Overview and neurobiology of attention-deficit/hyperactivity disorder.

Although attention-deficit/hyperactivity disorder (ADHD) impairs millions of people worldwide, both the prevalence and existence of the disorder are being reevaluated at the phenotypic level. To safeguard against overdiagnosis, the Diagnostic and Statistical Manual of Mental Disorders, Fourth Edition (DSM-IV), demands that individuals with ADHD have pervasive impairment, that is, impairment in more than 1 setting. However, the appropriateness of the DSM-IV classification of ADHD is also undergoing reevaluation. Like the symptoms of a developmental disability, the symptoms of ADHD must be evaluated in the context of age-based norms; therefore, the current criteria for ADHD, which are not age referenced, may minimize the rate of persistence of ADHD into adulthood. In an effort to better understand the pathophysiology of ADHD, recent research has focused on identifying the etiology of ADHD. These studies have revealed that the disorder is highly heritable and may be associated with neurobiological deficits in the prefrontal cortex and related subcortical systems.
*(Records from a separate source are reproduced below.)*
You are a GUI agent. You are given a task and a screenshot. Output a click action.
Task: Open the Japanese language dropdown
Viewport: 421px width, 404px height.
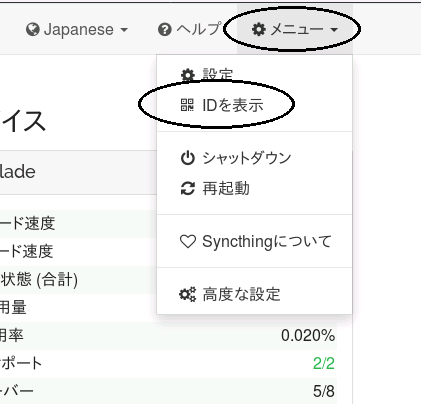[x=77, y=29]
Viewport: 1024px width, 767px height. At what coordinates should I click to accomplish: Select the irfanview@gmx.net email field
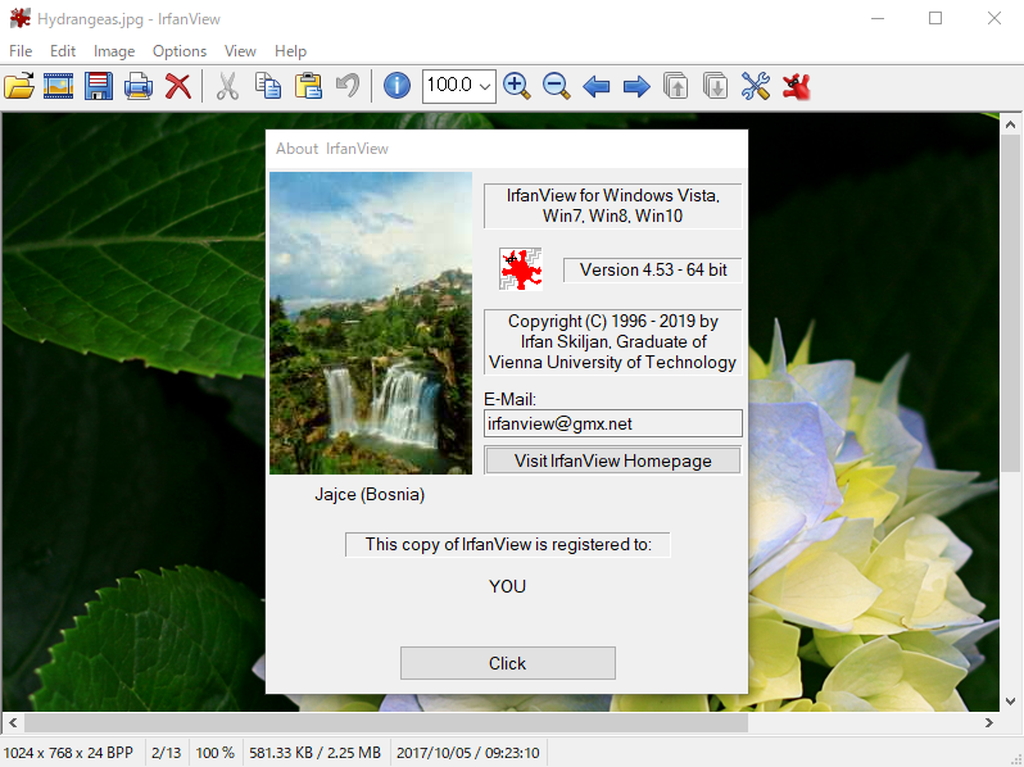point(612,423)
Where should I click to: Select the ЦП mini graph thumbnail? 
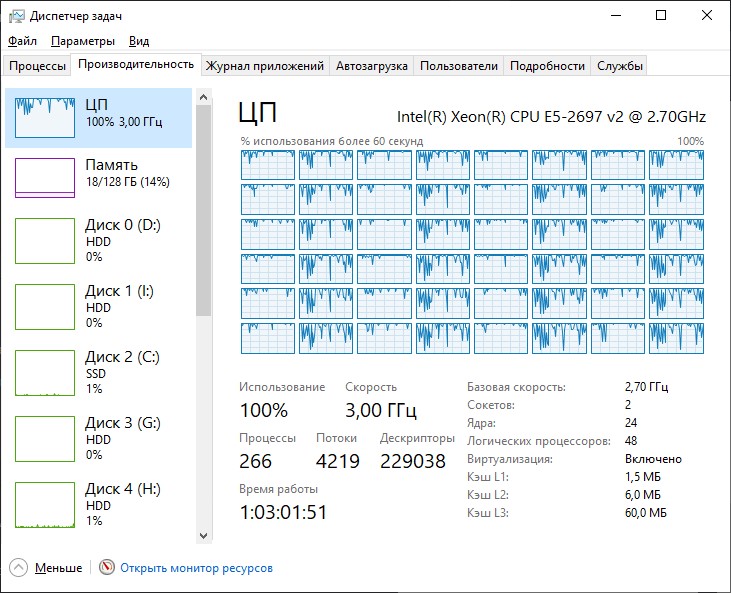(x=45, y=118)
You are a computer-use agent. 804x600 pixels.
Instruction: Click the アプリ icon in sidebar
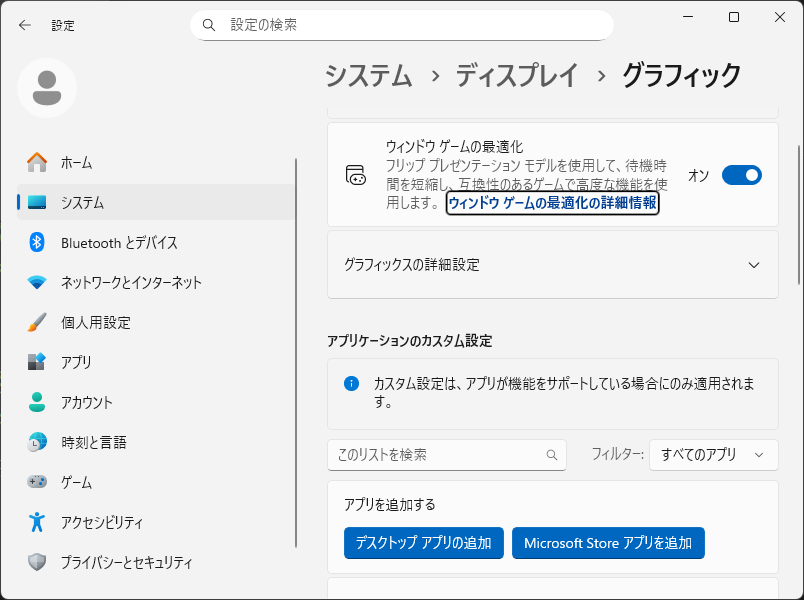click(37, 362)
Etiologic studies have also identified candidate genes and prenatal and perinatal risk factors for ADHD. As the causes and course of ADHD are better understood, a new generation of medications is being developed for the disorder. Although stimulants are often effective in reducing the symptoms of the disorder, as a class they have limitations such as a lack of 24-hour-a-day coverage, unwanted side effects, potential for abuse, and lessened effectiveness in the context of some comorbidities. Therefore, the treatment characteristics of newer, more selective treatments such as atomoxetine should continue to be explored in ADHD.